[Consignes de travail]
(a) D'après le texte sur la course virtuelle, sous quel nom le bateau de la classe de Christelle Granier apparaît-il à la place de « Les Alizés » ?
(b) Relevez tous les départements d'où viennent les trois enseignantes dans le texte sur la course virtuelle.
(c) Prolongez le texte sur la course virtuelle en reprenant juste après sa dernière phrase.

[Texte du document]
══════════════════════════════
Leurs bateaux n’étaient pas encore arrivés en Martinique, mais après trois semaines de Transat Jacques-Vabre elles tiraient déjà le bilan de l’aventure vécue avec leurs élèves. Trois enseignantes des Deux-Sèvres, de la Creuse et des Yvelines racontent comment elles ont utilisé la course virtuelle et le partenariat avec la FFVoile pour construire une dynamique de classe, sinon d’école. Quant aux associations marocaines, la course appuyée sur la plateforme VirtualRegatta est aussi un lien avec la grande famille de l’Usep.
« J’apprends en même temps que mes élèves »
Christelle Granier est enseignante de CM1 à l’école François-Dallet de La Mothe-Saint-Héray, près de Niort (Deux-Sèvres)
« Quand j’ai découvert cette course virtuelle dans le catalogue Usep, j’ai voulu innover. Moi qui aime beaucoup la mer, j’avais envie de faire découvrir aux enfants un milieu dont ils ne sont pas familiers. Mais je suis novice, j’apprends en même temps qu’eux ! Cela m’a donné quelques sueurs froides au moment de créer le bateau. Heureusement, un collègue niortais plus expérimenté m’a tirée d’affaire. Le seul problème, c’est qu’au lieu de nous appeler Les Alizés, nous sommes identifiés comme « guest 878 ». C’est plus impersonnel, mais nous sommes dans la course !
══════════════════════════════
(Entrées de données enregistrées)
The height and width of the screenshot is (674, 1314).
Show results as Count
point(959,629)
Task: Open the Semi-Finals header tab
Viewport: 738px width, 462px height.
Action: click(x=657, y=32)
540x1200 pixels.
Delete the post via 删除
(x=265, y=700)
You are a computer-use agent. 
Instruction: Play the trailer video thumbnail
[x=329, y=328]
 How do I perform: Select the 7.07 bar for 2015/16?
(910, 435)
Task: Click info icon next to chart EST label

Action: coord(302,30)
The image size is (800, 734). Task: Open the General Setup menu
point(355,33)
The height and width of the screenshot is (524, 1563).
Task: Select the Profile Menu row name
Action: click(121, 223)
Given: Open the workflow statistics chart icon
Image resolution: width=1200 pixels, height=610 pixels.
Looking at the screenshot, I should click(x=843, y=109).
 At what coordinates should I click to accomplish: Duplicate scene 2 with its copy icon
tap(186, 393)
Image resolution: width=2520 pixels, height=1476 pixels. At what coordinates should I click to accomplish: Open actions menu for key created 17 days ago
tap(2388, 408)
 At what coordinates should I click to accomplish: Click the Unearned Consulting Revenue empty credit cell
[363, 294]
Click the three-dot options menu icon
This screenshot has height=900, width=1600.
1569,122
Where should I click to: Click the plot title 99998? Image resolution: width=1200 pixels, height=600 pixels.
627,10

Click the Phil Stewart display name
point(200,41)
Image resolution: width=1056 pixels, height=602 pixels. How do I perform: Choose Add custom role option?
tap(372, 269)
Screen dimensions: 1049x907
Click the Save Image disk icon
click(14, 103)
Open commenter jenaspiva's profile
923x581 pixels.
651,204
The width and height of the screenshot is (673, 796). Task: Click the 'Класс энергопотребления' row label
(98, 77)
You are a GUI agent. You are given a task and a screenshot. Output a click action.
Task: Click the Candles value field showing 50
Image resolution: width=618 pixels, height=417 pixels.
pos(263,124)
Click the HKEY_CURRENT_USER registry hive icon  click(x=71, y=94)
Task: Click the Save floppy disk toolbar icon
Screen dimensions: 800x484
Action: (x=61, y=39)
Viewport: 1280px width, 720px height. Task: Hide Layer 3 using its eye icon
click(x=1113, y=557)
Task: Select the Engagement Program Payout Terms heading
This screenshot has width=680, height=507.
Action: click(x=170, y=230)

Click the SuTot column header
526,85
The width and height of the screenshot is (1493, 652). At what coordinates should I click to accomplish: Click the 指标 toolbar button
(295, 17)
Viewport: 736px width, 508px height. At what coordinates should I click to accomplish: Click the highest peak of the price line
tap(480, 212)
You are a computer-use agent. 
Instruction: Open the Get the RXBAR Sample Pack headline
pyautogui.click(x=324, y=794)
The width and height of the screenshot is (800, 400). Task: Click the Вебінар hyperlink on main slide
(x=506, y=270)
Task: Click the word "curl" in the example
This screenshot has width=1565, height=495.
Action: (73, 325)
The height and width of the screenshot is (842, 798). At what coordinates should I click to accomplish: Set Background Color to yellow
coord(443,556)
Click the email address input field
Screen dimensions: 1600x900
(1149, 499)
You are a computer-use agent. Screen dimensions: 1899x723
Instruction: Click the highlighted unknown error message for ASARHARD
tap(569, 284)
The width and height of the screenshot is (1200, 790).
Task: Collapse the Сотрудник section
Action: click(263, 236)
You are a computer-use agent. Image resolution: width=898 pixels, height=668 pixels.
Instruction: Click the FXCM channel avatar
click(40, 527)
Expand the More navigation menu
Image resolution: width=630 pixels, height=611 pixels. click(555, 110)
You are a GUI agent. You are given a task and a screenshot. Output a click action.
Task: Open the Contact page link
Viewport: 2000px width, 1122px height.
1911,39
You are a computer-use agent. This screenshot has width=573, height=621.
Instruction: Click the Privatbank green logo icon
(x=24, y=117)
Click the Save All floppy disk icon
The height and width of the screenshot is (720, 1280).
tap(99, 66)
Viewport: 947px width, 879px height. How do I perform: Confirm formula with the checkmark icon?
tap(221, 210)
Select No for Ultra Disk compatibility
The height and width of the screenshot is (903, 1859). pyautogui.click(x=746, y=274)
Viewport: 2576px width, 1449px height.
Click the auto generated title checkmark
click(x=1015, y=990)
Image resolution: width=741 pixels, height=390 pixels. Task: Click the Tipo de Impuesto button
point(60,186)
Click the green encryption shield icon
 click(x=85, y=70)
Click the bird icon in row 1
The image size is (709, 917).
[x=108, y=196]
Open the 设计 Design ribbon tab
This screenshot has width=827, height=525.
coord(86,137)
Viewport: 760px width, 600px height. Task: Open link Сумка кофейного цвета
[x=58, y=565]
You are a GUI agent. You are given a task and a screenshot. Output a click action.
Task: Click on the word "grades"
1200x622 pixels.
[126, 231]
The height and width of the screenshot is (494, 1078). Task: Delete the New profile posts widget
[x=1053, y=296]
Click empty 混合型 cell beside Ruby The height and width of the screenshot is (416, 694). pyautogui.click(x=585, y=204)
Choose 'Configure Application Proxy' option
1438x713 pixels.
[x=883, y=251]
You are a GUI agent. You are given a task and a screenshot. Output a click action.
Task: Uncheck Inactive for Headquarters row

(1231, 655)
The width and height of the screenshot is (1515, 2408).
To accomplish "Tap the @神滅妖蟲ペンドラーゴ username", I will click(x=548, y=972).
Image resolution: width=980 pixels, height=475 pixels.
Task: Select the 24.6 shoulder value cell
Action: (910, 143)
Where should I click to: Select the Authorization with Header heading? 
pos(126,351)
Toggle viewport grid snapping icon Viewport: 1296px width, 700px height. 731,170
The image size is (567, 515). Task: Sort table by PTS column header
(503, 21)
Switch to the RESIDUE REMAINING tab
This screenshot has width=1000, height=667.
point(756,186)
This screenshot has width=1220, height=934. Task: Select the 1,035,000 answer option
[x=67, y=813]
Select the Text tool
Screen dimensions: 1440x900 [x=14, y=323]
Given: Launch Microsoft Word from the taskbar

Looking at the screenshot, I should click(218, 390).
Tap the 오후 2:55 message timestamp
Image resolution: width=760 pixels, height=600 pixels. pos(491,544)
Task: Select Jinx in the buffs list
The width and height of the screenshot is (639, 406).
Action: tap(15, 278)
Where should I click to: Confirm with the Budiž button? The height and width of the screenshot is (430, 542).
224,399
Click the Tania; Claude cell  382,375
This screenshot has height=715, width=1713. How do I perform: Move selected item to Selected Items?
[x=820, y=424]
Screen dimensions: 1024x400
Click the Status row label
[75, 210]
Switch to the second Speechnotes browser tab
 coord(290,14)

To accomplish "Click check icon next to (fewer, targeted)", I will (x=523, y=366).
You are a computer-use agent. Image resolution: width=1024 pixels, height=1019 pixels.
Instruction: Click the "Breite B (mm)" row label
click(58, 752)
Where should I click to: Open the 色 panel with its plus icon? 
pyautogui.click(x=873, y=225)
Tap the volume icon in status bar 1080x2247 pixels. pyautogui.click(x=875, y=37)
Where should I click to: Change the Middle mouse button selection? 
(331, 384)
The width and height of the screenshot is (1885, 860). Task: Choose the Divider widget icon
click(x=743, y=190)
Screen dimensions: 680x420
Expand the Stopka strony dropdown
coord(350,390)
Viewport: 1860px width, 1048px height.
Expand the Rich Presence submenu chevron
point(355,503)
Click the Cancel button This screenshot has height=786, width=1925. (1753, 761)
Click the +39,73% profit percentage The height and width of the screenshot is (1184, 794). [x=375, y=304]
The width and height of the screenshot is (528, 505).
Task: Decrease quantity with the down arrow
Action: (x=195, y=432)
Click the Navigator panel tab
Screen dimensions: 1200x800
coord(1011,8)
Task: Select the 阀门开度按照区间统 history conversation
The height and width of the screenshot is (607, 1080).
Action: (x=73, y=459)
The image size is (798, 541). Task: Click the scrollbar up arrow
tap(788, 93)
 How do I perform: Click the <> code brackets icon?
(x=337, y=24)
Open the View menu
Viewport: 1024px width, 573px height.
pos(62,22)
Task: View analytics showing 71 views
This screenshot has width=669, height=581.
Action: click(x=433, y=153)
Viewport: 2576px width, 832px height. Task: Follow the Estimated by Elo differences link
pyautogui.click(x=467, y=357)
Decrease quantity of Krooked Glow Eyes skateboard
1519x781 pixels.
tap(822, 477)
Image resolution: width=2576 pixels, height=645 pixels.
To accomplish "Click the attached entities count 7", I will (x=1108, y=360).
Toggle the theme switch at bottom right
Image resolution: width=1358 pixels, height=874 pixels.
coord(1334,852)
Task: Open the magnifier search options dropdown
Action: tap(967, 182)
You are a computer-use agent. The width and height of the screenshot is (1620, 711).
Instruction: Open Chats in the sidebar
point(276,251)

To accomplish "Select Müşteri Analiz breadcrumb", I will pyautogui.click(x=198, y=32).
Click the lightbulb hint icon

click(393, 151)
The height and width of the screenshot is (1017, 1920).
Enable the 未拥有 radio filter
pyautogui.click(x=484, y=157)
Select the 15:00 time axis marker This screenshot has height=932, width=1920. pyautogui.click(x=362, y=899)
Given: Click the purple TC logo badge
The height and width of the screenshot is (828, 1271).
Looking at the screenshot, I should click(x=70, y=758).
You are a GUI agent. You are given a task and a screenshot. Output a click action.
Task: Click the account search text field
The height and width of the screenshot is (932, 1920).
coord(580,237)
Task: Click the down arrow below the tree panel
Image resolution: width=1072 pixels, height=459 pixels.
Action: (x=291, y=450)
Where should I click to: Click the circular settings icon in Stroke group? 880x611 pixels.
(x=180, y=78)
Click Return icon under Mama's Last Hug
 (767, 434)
══════════════════════════════
[Réponses données]
(a) Il apparaît sous le nom « guest 878 ».

(b) Deux-Sèvres, Creuse, Yvelines

(c)
On fait le point matin et soir et j’utilise beaucoup le kit pédagogique du site du bateau de Samantha Davis, Initiative Cœur. J’ai agrandi une carte où chaque jour nous collons une étiquette avec la position du bateau. Savoir où nous en sommes au classement est une excellente façon d’aborder les mathématiques : à l’heure où je vous parle, nous venons de virer de bord à 180°, direction la Martinique, après avoir dépassé sans trop nous en apercevoir la bouée de l’archipel Fernando de Noronha. Du coup, nous avons dégringolé de la 33 344e à la 47 527e place. Ce qui nous fait combien de perdues ?
Le vendredi d’avant les vacances, nous nous sommes mis dans le bain avec l’escape game de la Transat, qui d’ailleurs s’est révélé trop long pour mes élèves de CM1. Et moi qui craignais que cette présentation arrive un peu comme un cheveu sur la soupe, le lundi de la rentrée j’ai eu la surprise de découvrir que certains enfants avaient engagé leur propre bateau. On compare les positions avec le bateau de la classe et ils me font parfois découvrir des fonctionnalités !
Ce que je retiens surtout de cette première expérience, c’est le caractère très concret des apprentissages. Les enfants ont une meilleure représentation de ce qu’ils font avec ce support du bateau, de la régate. Il y a de l’affectif, c’est pour eux un challenge et ils s’investissent complètement. Les repérages sur la carte, les méridiens, la longitude et la latitude, ça leur parle, alors que lorsqu’on aborde ces notions de manière décrochée, cela reste abstrait. »
« Une fenêtre sur le monde »
Isabelle Barraud est directrice de l’école d’Ars, près d’Aubusson (Creuse), où sa classe réunit 19 CE2-CM1-CM2.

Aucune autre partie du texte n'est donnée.